The State of the Union: Perspectives on the Post-Election Political Terrain | Sojourners

The State of the Union: Perspectives on the Post-Election Political Terrain

SINCE GEORGE BUSH IS not going to be served up many drug "kingpins" (why are these sinister fellows always bowling objects?) for execution at the White House, one wonders how he will fill his days. No doubt, a day spent not raising taxes is a day well spent in Bush's mind; but it does leave time on one's hands. He has mainly told us what things he will not do as president--which, happily for his record of keeping promises, are largely things he cannot do anyway (like furlough state offenders).

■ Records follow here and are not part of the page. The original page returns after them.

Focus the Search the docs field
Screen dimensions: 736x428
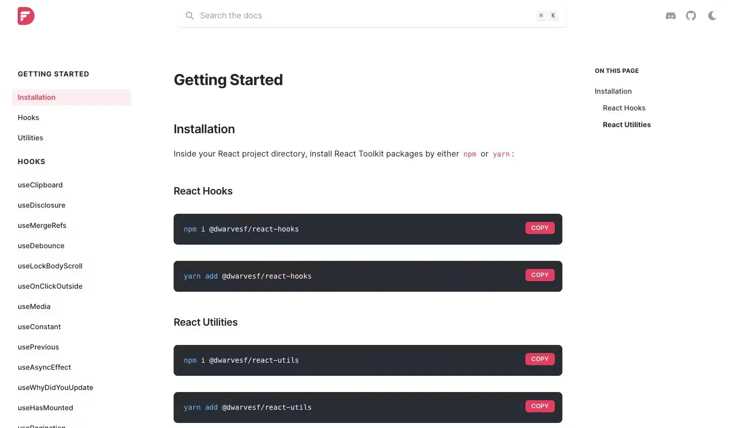(372, 16)
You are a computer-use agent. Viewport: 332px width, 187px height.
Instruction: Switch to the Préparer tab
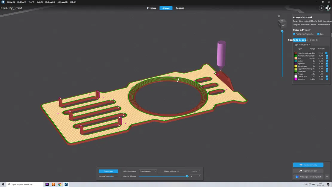point(151,8)
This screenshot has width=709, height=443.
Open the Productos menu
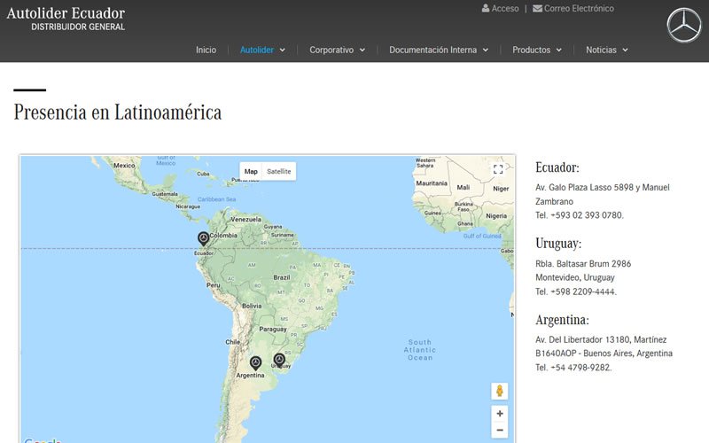pyautogui.click(x=536, y=51)
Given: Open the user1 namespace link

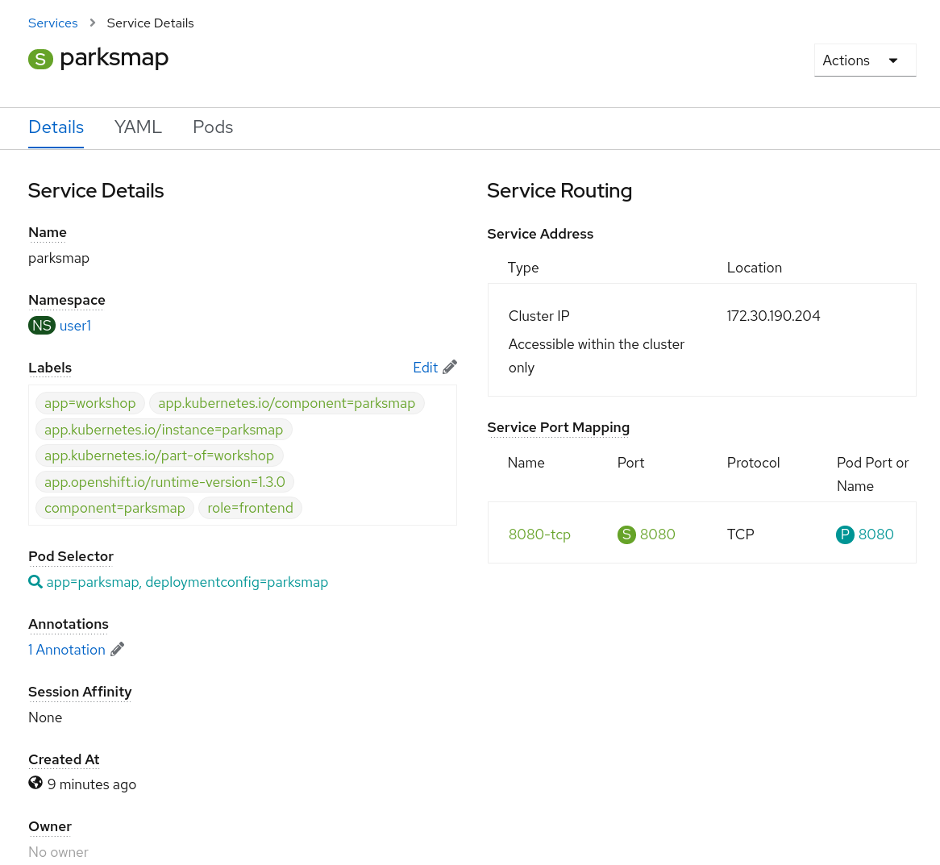Looking at the screenshot, I should click(75, 326).
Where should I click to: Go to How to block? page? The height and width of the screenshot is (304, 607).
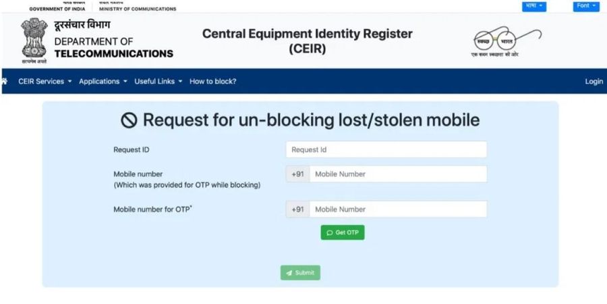(x=212, y=82)
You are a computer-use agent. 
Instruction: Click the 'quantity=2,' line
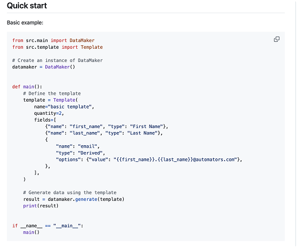(49, 113)
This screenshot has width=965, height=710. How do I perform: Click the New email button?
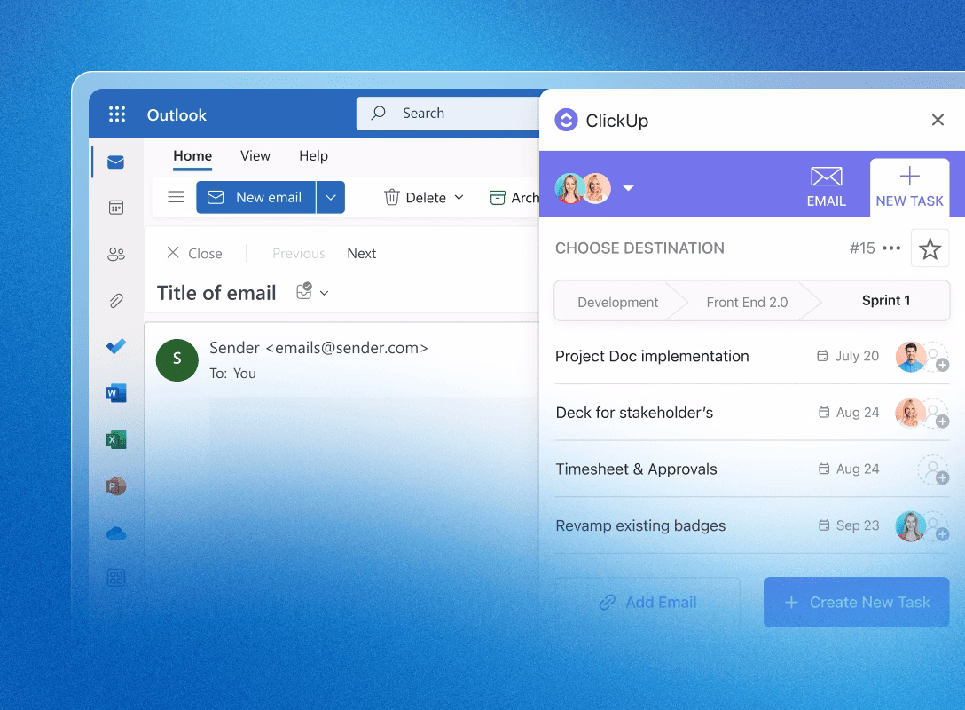[x=255, y=197]
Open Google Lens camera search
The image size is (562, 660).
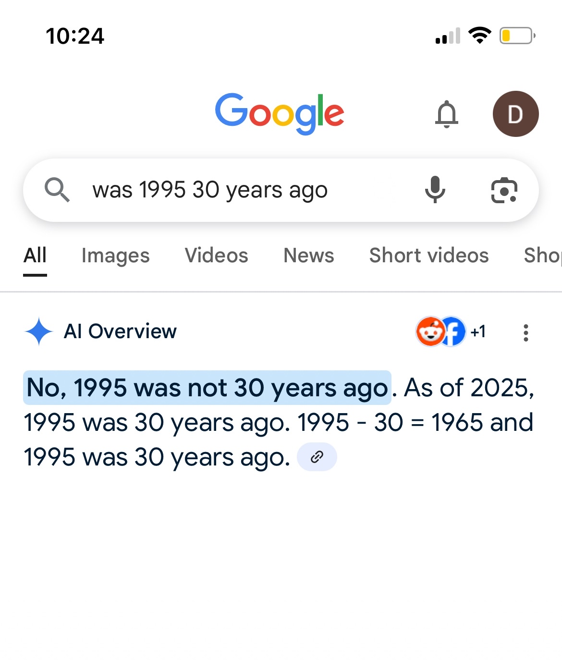click(504, 190)
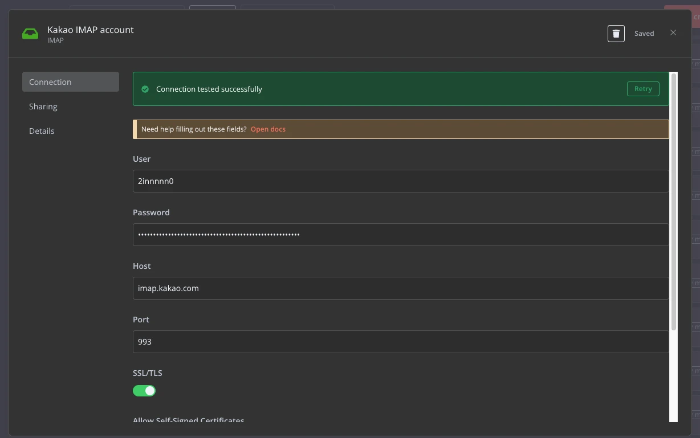Close the Kakao IMAP account dialog
The height and width of the screenshot is (438, 700).
click(673, 33)
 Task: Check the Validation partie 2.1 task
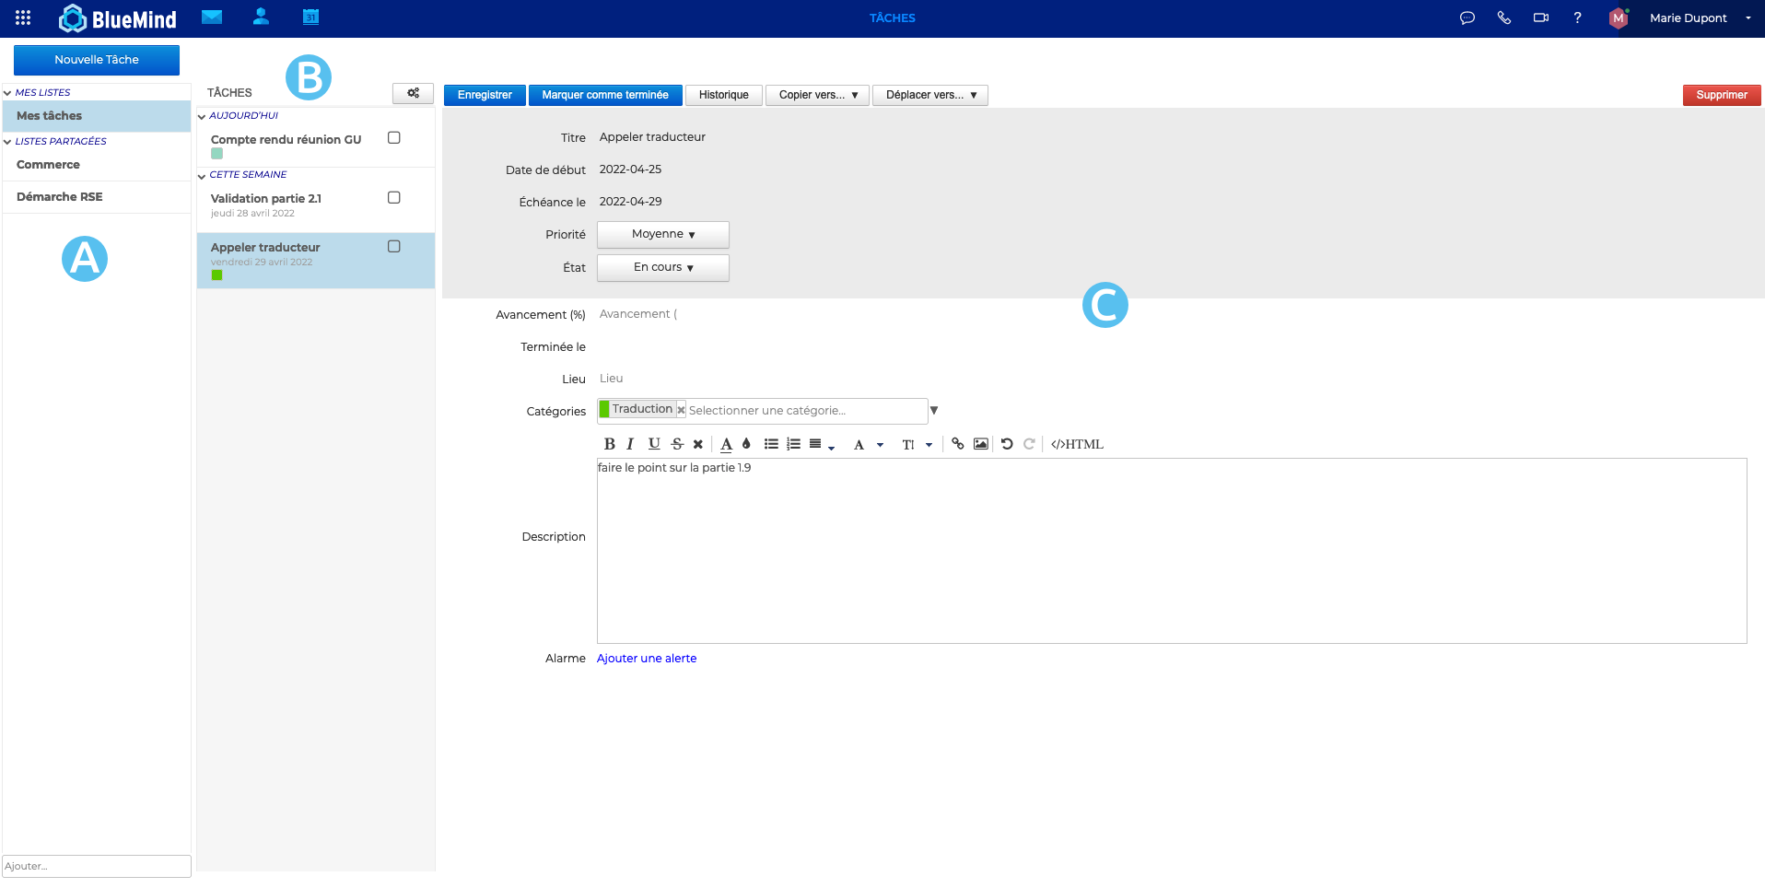[x=394, y=198]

It may be hard to keep track of what he is doing (as it has been during his tenure as vice president). George Bush is, after all, the first CIA director (or even operative) to become president--a development far more dubious than the election of a military general. Eisenhower had a clear notion of civil control over the military. But the CIA is meant to circumvent that clarity of subordination.

Bush was not only a spymaster himself. He likes the type. He attracts and nurtures them, as he welcomed Oliver North to his Christmas party after the revelations of North's clandestine activities. President Reagan may spare his successor the job of pardoning North; but how is Bush to discourage aspiring Norths in his administration, assuming he might want to do that after the experience of the Iran-contra actions? He seems to take his grandfatherly acquisition of some "brown ones" to mean that he should care for the contras, a matter even Reagan could not persuade the American people to pursue through legal channels.

The trouble with having an espionage aficionado as president is that espionage, though designed to make society more secure, through knowledge of an enemy's condition, tends to make it feel less secure, by inflating the enemy's intent. A "worst-case scenario" becomes the only safe assumption--which leaves the country always on the edge of direst peril.